— start of Dataset content —
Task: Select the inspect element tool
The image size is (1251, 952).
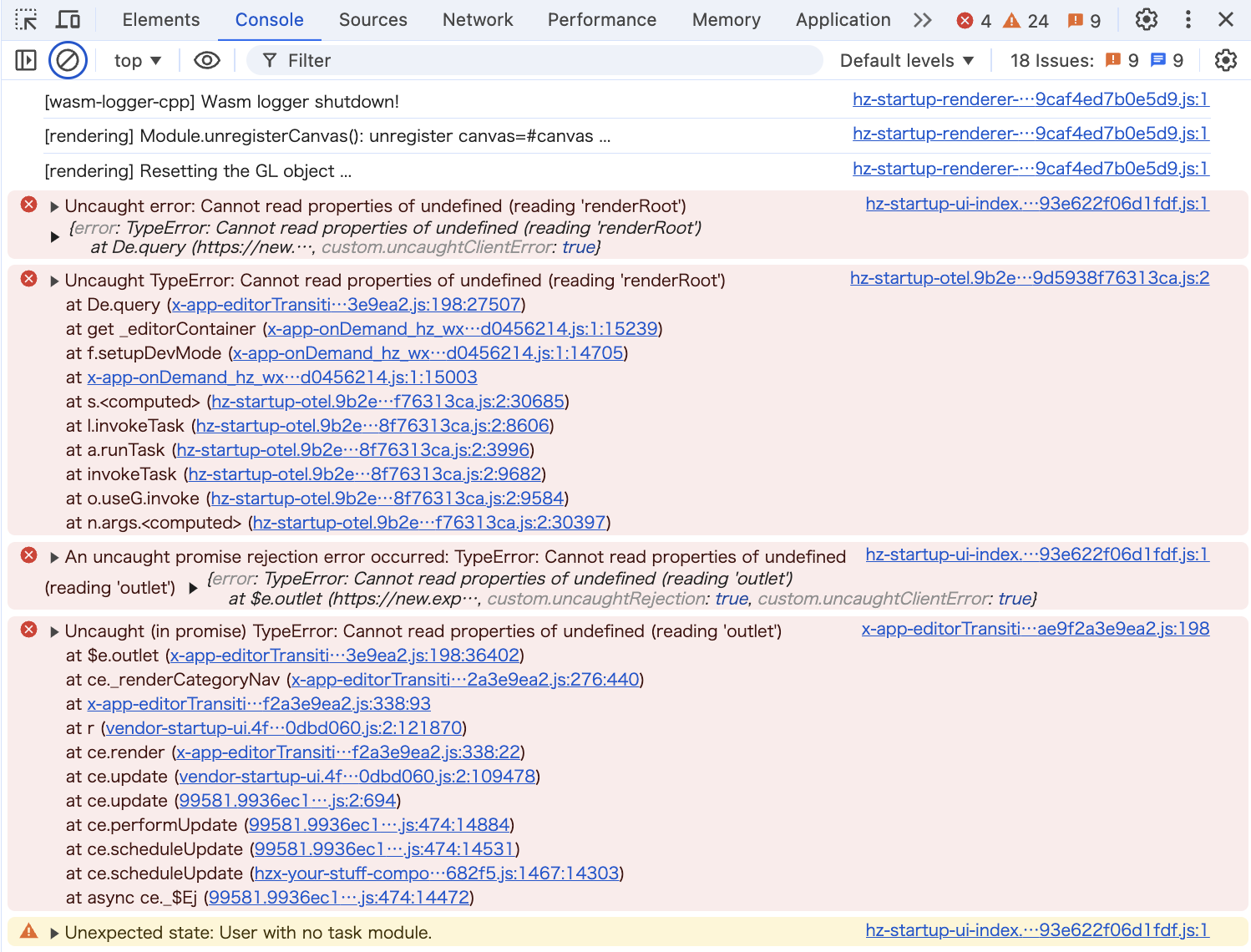Action: [25, 19]
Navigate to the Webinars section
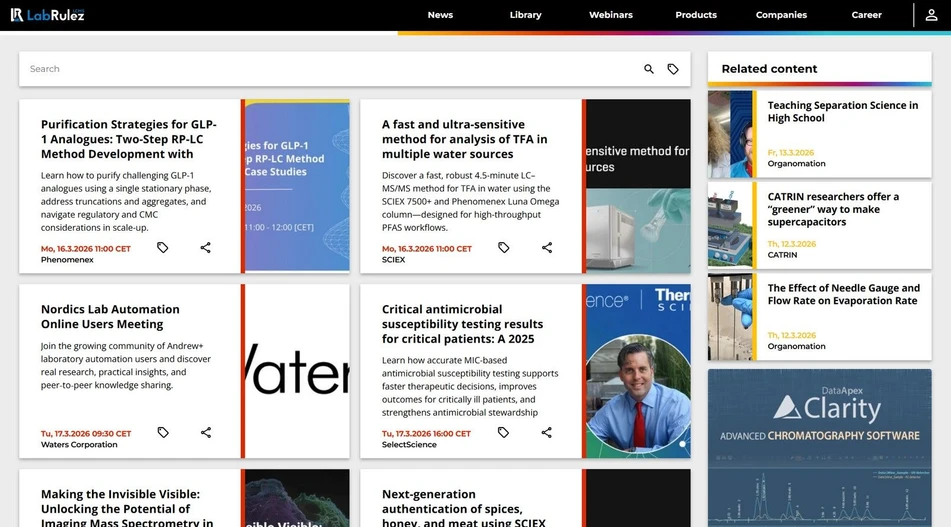 click(x=610, y=15)
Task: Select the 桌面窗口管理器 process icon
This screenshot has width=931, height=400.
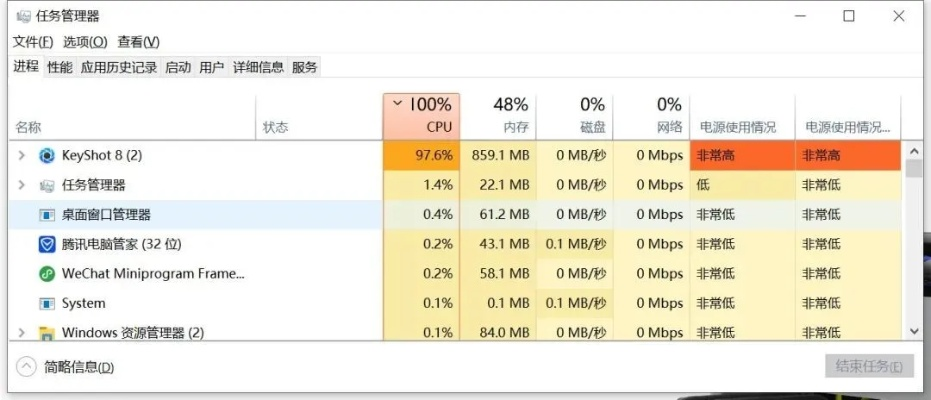Action: tap(46, 215)
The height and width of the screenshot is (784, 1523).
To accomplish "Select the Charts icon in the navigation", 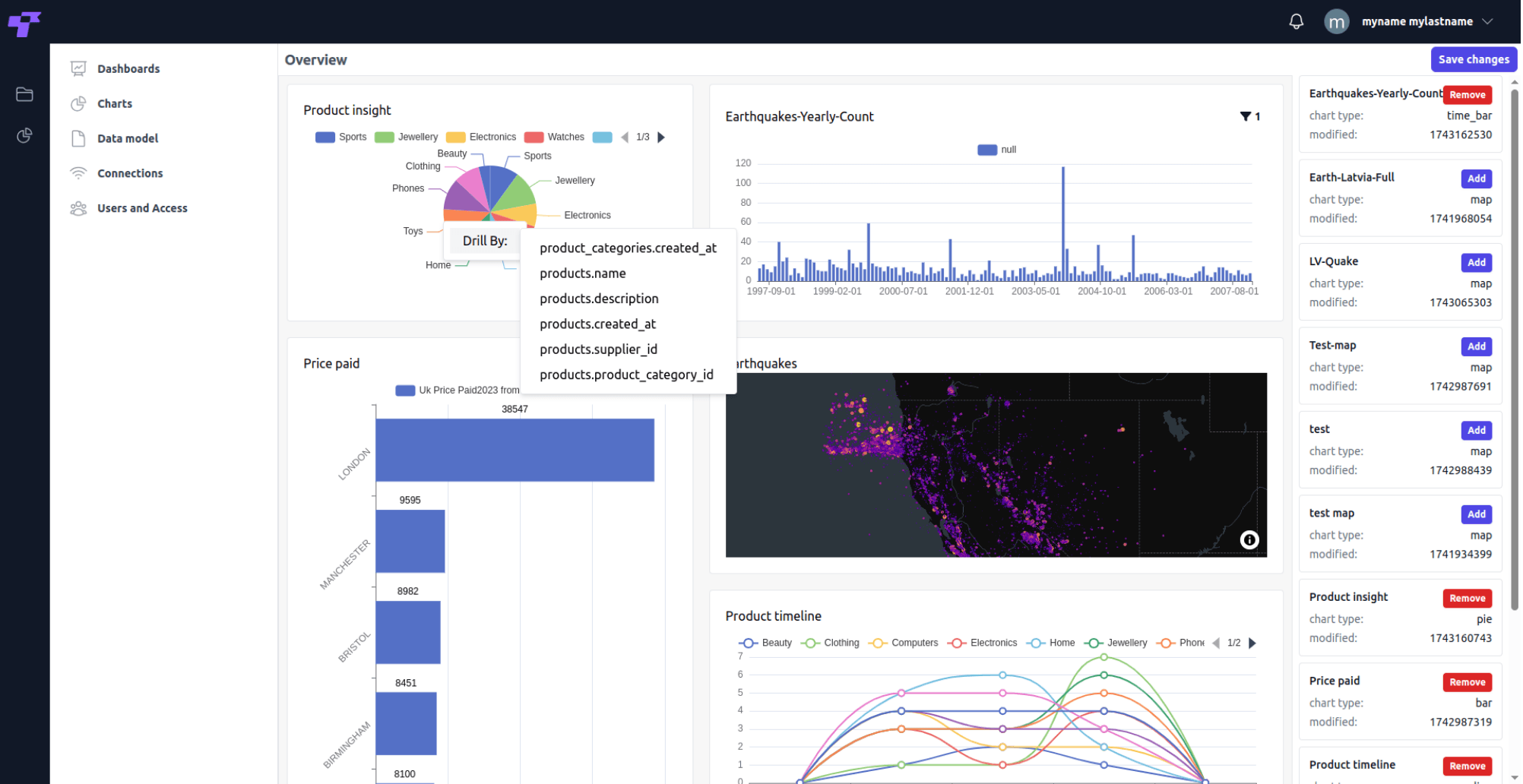I will (x=78, y=103).
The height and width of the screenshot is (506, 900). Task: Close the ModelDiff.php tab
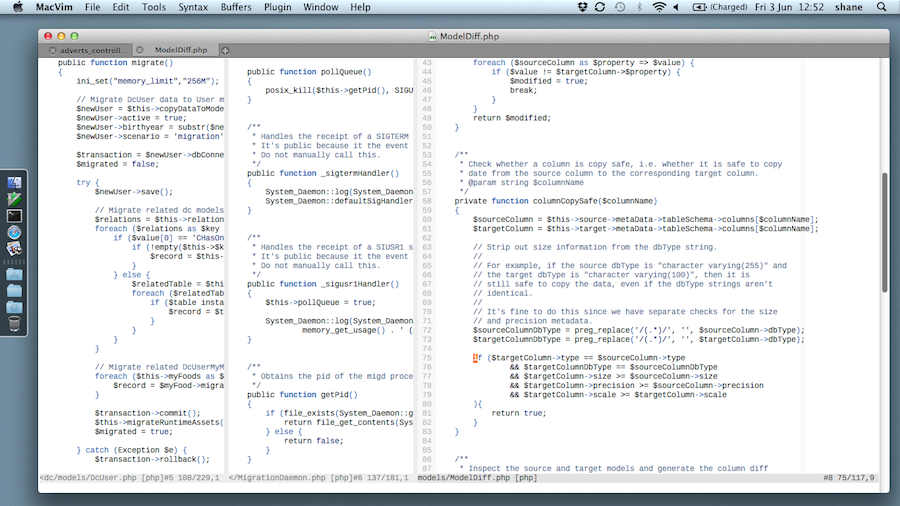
— end of Dataset content —
Task prompt: Can you copy out the rows word for word, starting at the line containing "Navigate to the Webinars section" and ending at the line containing "Action: tap(46, 215)", and leave the pictures out?

Problem solution:
Navigate to the Webinars section
 click(x=610, y=15)
Task: Select the 桌面窗口管理器 process icon
This screenshot has width=931, height=400.
Action: tap(46, 215)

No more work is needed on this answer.